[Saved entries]
******

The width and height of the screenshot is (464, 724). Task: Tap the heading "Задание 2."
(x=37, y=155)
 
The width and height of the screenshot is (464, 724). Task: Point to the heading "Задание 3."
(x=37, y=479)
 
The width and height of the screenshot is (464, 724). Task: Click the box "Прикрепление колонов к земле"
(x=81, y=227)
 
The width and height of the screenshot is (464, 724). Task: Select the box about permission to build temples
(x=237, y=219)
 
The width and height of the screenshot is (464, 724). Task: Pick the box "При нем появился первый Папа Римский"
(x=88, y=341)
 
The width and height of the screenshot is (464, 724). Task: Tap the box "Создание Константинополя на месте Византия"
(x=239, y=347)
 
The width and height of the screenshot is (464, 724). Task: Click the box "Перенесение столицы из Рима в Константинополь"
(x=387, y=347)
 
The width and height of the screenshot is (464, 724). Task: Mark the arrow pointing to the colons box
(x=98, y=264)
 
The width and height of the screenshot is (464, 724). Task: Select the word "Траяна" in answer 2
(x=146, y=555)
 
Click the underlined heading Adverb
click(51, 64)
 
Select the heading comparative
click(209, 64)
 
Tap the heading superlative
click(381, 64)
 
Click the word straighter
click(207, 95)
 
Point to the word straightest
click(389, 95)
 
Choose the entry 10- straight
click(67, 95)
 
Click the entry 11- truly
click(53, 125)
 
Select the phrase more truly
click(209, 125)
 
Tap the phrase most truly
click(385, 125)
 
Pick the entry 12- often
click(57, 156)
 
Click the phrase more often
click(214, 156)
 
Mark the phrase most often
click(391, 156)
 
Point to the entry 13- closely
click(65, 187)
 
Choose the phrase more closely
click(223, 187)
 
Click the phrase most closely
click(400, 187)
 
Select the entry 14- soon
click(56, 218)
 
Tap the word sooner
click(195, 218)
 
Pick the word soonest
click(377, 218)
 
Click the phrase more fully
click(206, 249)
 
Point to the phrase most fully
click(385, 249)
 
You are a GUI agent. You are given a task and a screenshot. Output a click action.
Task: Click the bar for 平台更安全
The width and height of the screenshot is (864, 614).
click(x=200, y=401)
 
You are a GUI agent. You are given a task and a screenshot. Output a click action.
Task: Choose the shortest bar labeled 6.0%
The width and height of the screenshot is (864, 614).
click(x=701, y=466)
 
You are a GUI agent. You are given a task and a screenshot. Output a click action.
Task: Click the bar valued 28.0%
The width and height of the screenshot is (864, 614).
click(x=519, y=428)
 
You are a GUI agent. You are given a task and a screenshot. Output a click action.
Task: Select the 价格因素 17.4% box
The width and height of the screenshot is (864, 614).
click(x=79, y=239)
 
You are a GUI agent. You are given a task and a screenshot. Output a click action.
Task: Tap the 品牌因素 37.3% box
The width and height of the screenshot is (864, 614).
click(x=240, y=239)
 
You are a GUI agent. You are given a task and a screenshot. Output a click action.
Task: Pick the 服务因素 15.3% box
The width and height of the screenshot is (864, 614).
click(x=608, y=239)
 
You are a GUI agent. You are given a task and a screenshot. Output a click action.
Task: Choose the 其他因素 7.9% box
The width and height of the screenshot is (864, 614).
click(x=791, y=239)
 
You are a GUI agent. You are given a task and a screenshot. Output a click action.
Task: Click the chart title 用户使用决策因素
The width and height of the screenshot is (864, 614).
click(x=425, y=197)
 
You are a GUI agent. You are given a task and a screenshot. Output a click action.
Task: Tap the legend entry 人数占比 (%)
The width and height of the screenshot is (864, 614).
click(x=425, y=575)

******

Copy out all of the material above again, line for line, with nothing changed.

- Response below:
The width and height of the screenshot is (464, 724). Task: Tap the heading "Задание 2."
(x=37, y=155)
 
The width and height of the screenshot is (464, 724). Task: Point to the heading "Задание 3."
(x=37, y=479)
 
The width and height of the screenshot is (464, 724). Task: Click the box "Прикрепление колонов к земле"
(x=81, y=227)
 
The width and height of the screenshot is (464, 724). Task: Select the box about permission to build temples
(x=237, y=219)
 
The width and height of the screenshot is (464, 724). Task: Pick the box "При нем появился первый Папа Римский"
(x=88, y=341)
 
The width and height of the screenshot is (464, 724). Task: Tap the box "Создание Константинополя на месте Византия"
(x=239, y=347)
 
The width and height of the screenshot is (464, 724). Task: Click the box "Перенесение столицы из Рима в Константинополь"
(x=387, y=347)
 
The width and height of the screenshot is (464, 724). Task: Mark the arrow pointing to the colons box
(x=98, y=264)
 
The width and height of the screenshot is (464, 724). Task: Select the word "Траяна" in answer 2
(x=146, y=555)
 
Click the underlined heading Adverb
click(51, 64)
 
Select the heading comparative
click(209, 64)
 
Tap the heading superlative
click(381, 64)
 
Click the word straighter
click(207, 95)
 
Point to the word straightest
click(389, 95)
 
Choose the entry 10- straight
click(67, 95)
 
Click the entry 11- truly
click(53, 125)
 
Select the phrase more truly
click(209, 125)
 
Tap the phrase most truly
click(385, 125)
 
Pick the entry 12- often
click(57, 156)
 
Click the phrase more often
click(214, 156)
 
Mark the phrase most often
click(391, 156)
 
Point to the entry 13- closely
click(65, 187)
 
Choose the phrase more closely
click(223, 187)
 
Click the phrase most closely
click(400, 187)
 
Select the entry 14- soon
click(56, 218)
 
Tap the word sooner
click(195, 218)
 
Pick the word soonest
click(377, 218)
 
Click the phrase more fully
click(206, 249)
 
Point to the phrase most fully
click(385, 249)
 
You are a GUI agent. You are given a task and a screenshot. Output a click action.
Task: Click the bar for 平台更安全
The width and height of the screenshot is (864, 614).
click(x=200, y=401)
 
You are a GUI agent. You are given a task and a screenshot. Output a click action.
Task: Choose the shortest bar labeled 6.0%
The width and height of the screenshot is (864, 614).
click(x=701, y=466)
 
You are a GUI agent. You are given a task and a screenshot. Output a click action.
Task: Click the bar valued 28.0%
The width and height of the screenshot is (864, 614).
click(x=519, y=428)
 
You are a GUI agent. You are given a task and a screenshot. Output a click action.
Task: Select the 价格因素 17.4% box
The width and height of the screenshot is (864, 614).
click(x=79, y=239)
 
You are a GUI agent. You are given a task and a screenshot. Output a click action.
Task: Tap the 品牌因素 37.3% box
The width and height of the screenshot is (864, 614).
click(x=240, y=239)
 
You are a GUI agent. You are given a task and a screenshot. Output a click action.
Task: Pick the 服务因素 15.3% box
The width and height of the screenshot is (864, 614).
click(x=608, y=239)
 
You are a GUI agent. You are given a task and a screenshot. Output a click action.
Task: Choose the 其他因素 7.9% box
The width and height of the screenshot is (864, 614).
click(x=791, y=239)
 
You are a GUI agent. You are given a task and a screenshot. Output a click action.
Task: Click the chart title 用户使用决策因素
The width and height of the screenshot is (864, 614).
click(x=425, y=197)
 
You are a GUI agent. You are given a task and a screenshot. Output a click action.
Task: Tap the legend entry 人数占比 (%)
The width and height of the screenshot is (864, 614).
click(x=425, y=575)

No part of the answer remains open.